Task set:
[1] In the forum thread about Dogs of War rules, why does Othiem thank the Australians?
[2] Carry on the forum thread about Dogs of War rules from the point where it stops.

Document excerpt:
— begin —
# Rules information for Dogs of War - Urgently needed



## zabo (Dec 19, 2008)

My friend has 3000 points of DoW, and I'd really enjoy playing them again, does anyone have any unofficial updated rules for the long lost army? I'd hate to see that much money go to waste.


----------



## officer kerky (Jun 12, 2008)

what the hell is DoW all i know is dawn od war and thats not the one your talking about?? elaborate please


----------



## Othiem (Apr 20, 2008)

http://oz.games-workshop.com/games/warhammer/dogsofwar/gaming/armylist/default.htm

God bless the aussies


----------



## zabo (Dec 19, 2008)

officer kerky said:


> what the hell is DoW all i know is dawn od war and thats not the one your talking about?? elaborate please


Dogs of war, way back they were their own army.


----------



## officer kerky (Jun 12, 2008)

oh dogs of war. nope seen no new rules for them.

and whats wrong with being aussie.

edit thanks for clearing it up.


----------



## zabo (Dec 19, 2008)

Othiem said:


> http://oz.games-workshop.com/games/warhammer/dogsofwar/gaming/armylist/default.htm
> 
> God bless the aussies


thank you so much.


----------



## Djinn24 (Jan 12, 2008)

Nothing is wrong, they had the PDF file with the DoW army list.


----------



## Othiem (Apr 20, 2008)

officer kerky said:


> oh dogs of war. nope seen no new rules for them.
> 
> and whats wrong with being aussie.
> 
> edit thanks for clearing it up.


God bless is generally a good thing, and thank you to the aussies because they are the only official GW site still hosting the pdf with the rules, the US and British pages seems to have lost that particular bit of information.


----------



## DarknessDawns (Oct 21, 2007)

\we aussies love our website, its retro,


----------



## zabo (Dec 19, 2008)
— end —
[Interface element listing]
— begin —
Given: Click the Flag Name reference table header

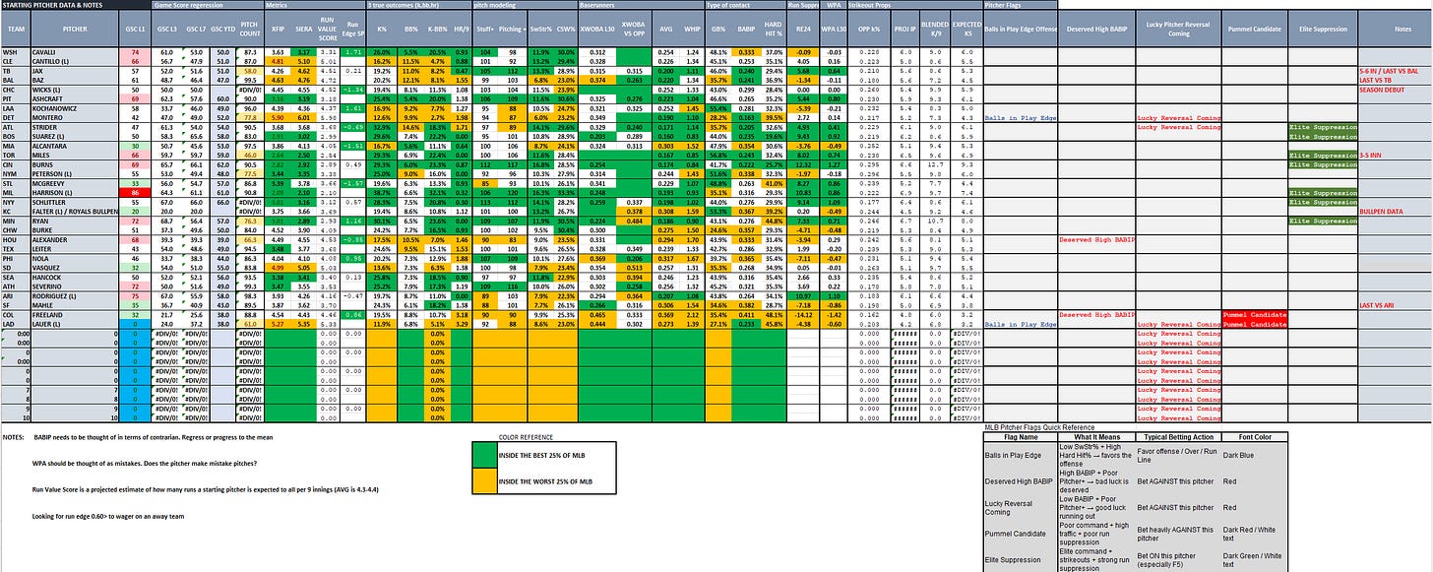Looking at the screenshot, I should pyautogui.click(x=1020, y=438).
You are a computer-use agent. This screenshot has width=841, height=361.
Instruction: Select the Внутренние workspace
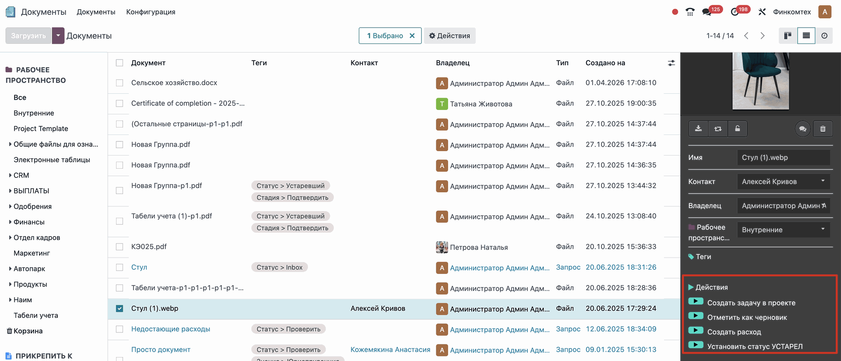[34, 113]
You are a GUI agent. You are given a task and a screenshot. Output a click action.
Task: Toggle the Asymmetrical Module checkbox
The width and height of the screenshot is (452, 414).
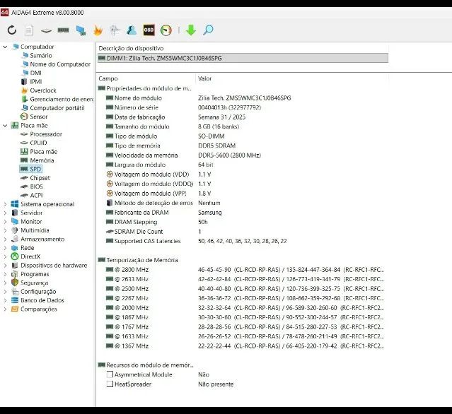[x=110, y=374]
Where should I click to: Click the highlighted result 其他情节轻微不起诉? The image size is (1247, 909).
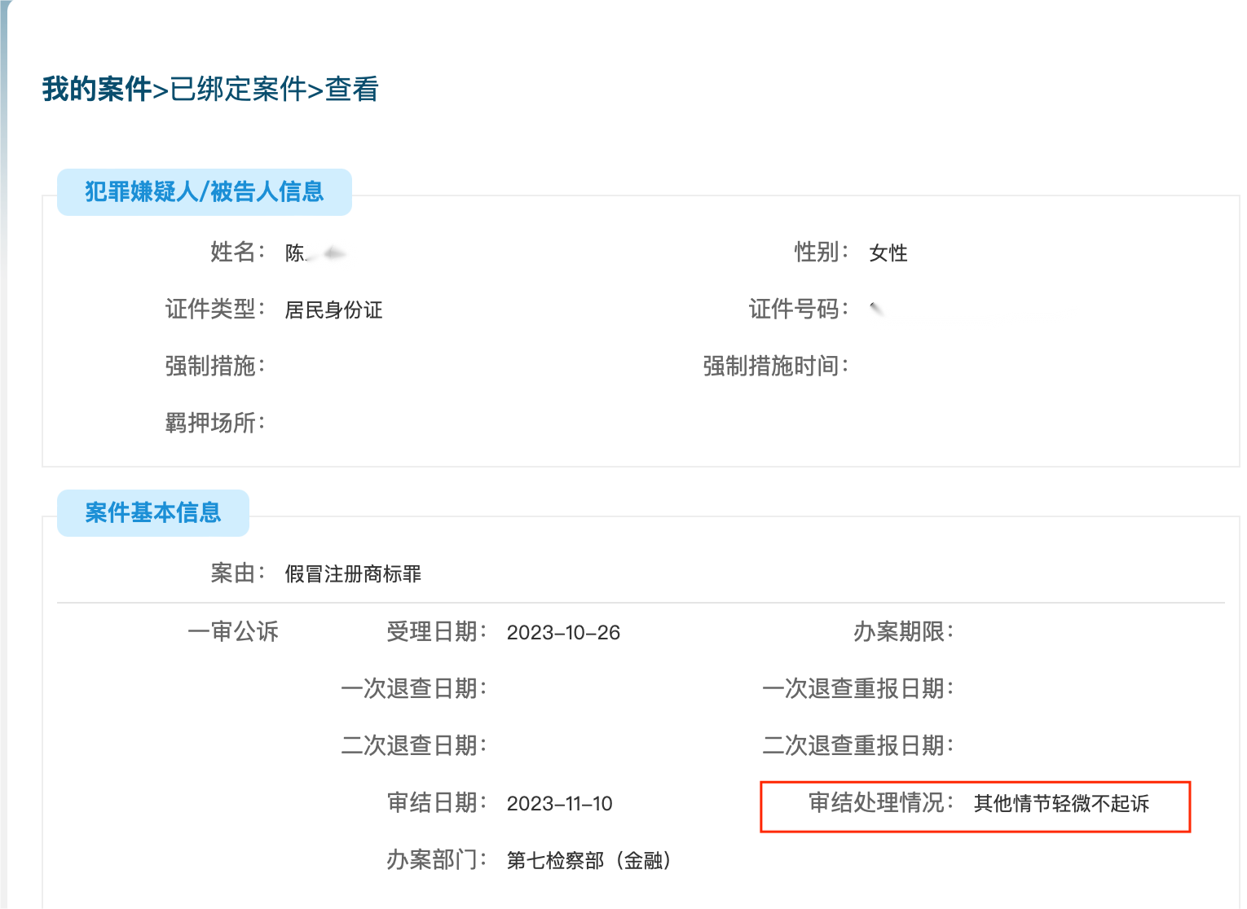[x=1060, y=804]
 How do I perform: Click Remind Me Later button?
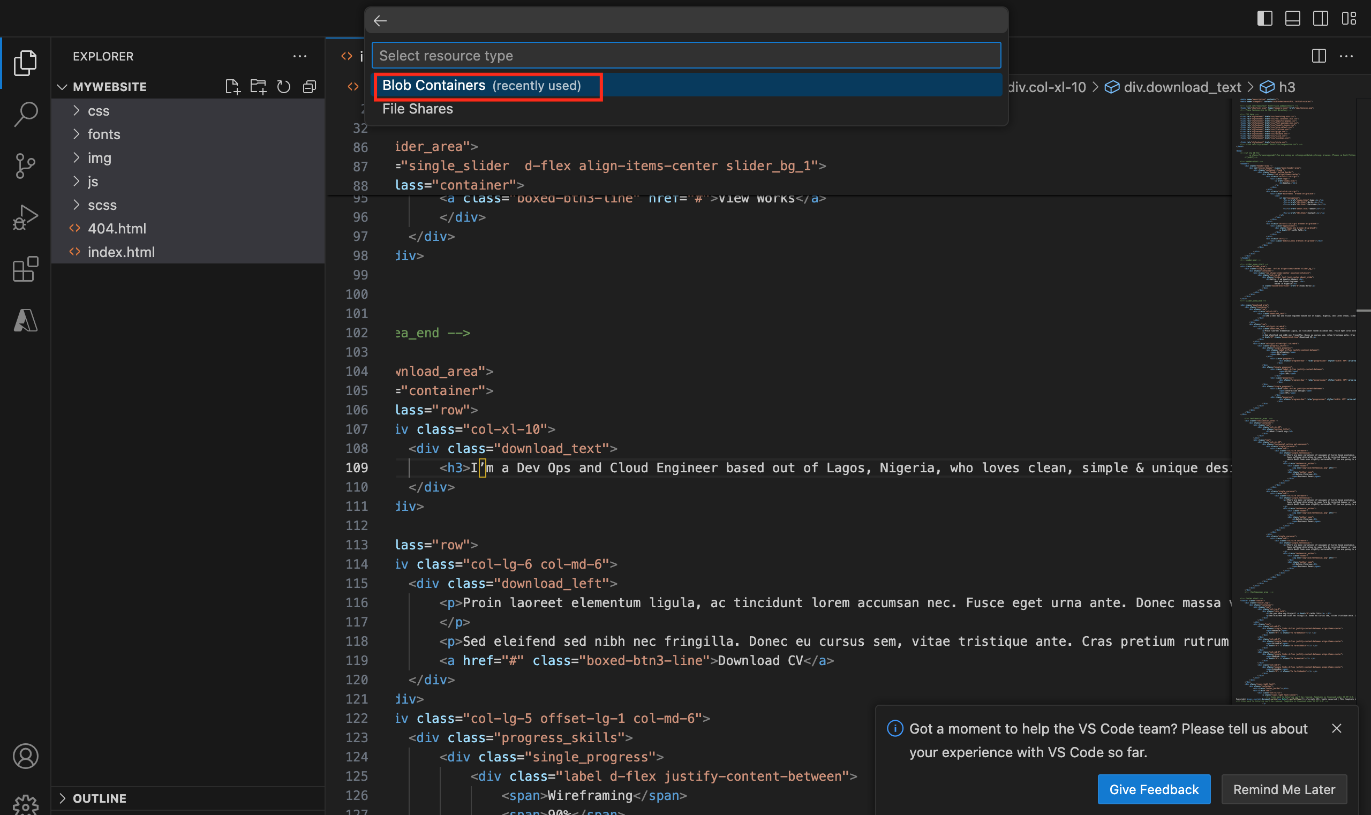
— end —
Outputs for the tasks:
[1] Theirs is the only official GW site still hosting the PDF with the rules.

[2]
hey um, I realised that those rules are from 6th edition, anychance they will be updating soon?



DarknessDawns said:


> lol, but what i really wanna know is when are the mods gonna move this thread lol, its fantasy
> plus we aussies love our website, its retro,


but I DID post in the fantasy section, also DoW are fantasy........ either way I am in the right place.

oh sorry I see that you updated your post

Merged triple post - squeek


----------



## DarknessDawns (Oct 21, 2007)

lol, it was my mistake


----------



## Othiem (Apr 20, 2008)

zabo said:


> hey um, I realised that those rules are from 6th edition, anychance they will be updating soon?


Quite the opposite. Currently only the 6th edition books mention that you are allowed to hire DoW units. The 7th edition books may not choose from the DoW list. The current trend in army design is to separate out armies, and a DoW list that people can all draw from goes completely against this idea. We're more likely to see the Squats return to 40k before the DoW get a list revamp.


----------



## Underground Heretic (Aug 9, 2008)

Why did you have to reset the clock on the...small people? I really want to see them come back!


----------



## zabo (Dec 19, 2008)

lol, space dwarfs, well the thing is they were really retarded looking, lol. But still awesome none of the less.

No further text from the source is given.